Obviously, this is hard enough for anyone to achieve with any team, not to mention the horrible Cubs team that Epstein inherits. But it is possible, and he's done it before. And at this point, everything he is saying has to be music to the ears of Cubs fans who instinctively think that something will go wrong. At the very least, it's a refreshing change to a stagnant and musty organization.

On a final note, I was lucky enough to run into Epstein this afternoon on my way to the Addison Red Line stop (I'll include some pictures after the post). There were a couple Cubs fans outside as it was right after his press conference, and he walked out of Wrigley to take some pictures for the media under the Wrigley marquee. Even though he was surrounded by a horde of media, national and local, he took the time to shake the hand of all 5-10 Cubs fans (including myself) that were waiting outside to take pictures. He told the group of us that he can't wait to get started and that Cubs fans deserve a winner. There was something so refreshingly honest and earnest about what he said and how he said it, and it hit close to home. Yes, we do deserve a winner Theo.
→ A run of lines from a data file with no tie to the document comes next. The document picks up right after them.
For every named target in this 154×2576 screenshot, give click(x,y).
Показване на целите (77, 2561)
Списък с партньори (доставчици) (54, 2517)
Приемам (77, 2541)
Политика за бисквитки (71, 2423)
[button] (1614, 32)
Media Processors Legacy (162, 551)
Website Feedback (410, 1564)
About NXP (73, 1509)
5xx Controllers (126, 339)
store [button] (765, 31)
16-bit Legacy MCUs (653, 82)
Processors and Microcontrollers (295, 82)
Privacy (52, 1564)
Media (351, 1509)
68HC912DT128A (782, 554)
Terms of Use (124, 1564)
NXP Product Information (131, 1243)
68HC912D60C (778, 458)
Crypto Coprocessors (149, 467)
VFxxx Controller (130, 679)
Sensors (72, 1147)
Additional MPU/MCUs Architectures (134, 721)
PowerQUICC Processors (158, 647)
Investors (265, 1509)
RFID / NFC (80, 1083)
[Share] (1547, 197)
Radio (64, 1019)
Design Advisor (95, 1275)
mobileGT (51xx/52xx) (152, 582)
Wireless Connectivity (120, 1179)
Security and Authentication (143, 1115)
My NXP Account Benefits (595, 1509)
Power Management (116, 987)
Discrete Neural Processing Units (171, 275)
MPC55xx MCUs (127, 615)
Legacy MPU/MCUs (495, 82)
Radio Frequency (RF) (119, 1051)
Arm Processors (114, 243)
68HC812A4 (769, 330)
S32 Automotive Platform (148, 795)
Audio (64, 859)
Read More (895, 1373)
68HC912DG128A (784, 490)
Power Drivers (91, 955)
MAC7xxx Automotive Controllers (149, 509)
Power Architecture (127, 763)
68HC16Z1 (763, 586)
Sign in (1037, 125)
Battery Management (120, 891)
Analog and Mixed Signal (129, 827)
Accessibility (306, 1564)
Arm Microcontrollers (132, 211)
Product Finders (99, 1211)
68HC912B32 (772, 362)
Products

And I think you're the one to do it.

Theo swarmed by the media 
Giving the ever-annoying Ronnie Woo-Woo his welcome
Signing a few autographs
Theo and his wife, Marie
Posing for the media under the marquee after meeting some fans


Katy Korth said...

It's refreshing to have such a young and motivated leader working for the Cubs. I'm glad he's taking such an in-depth approach to this new adventure.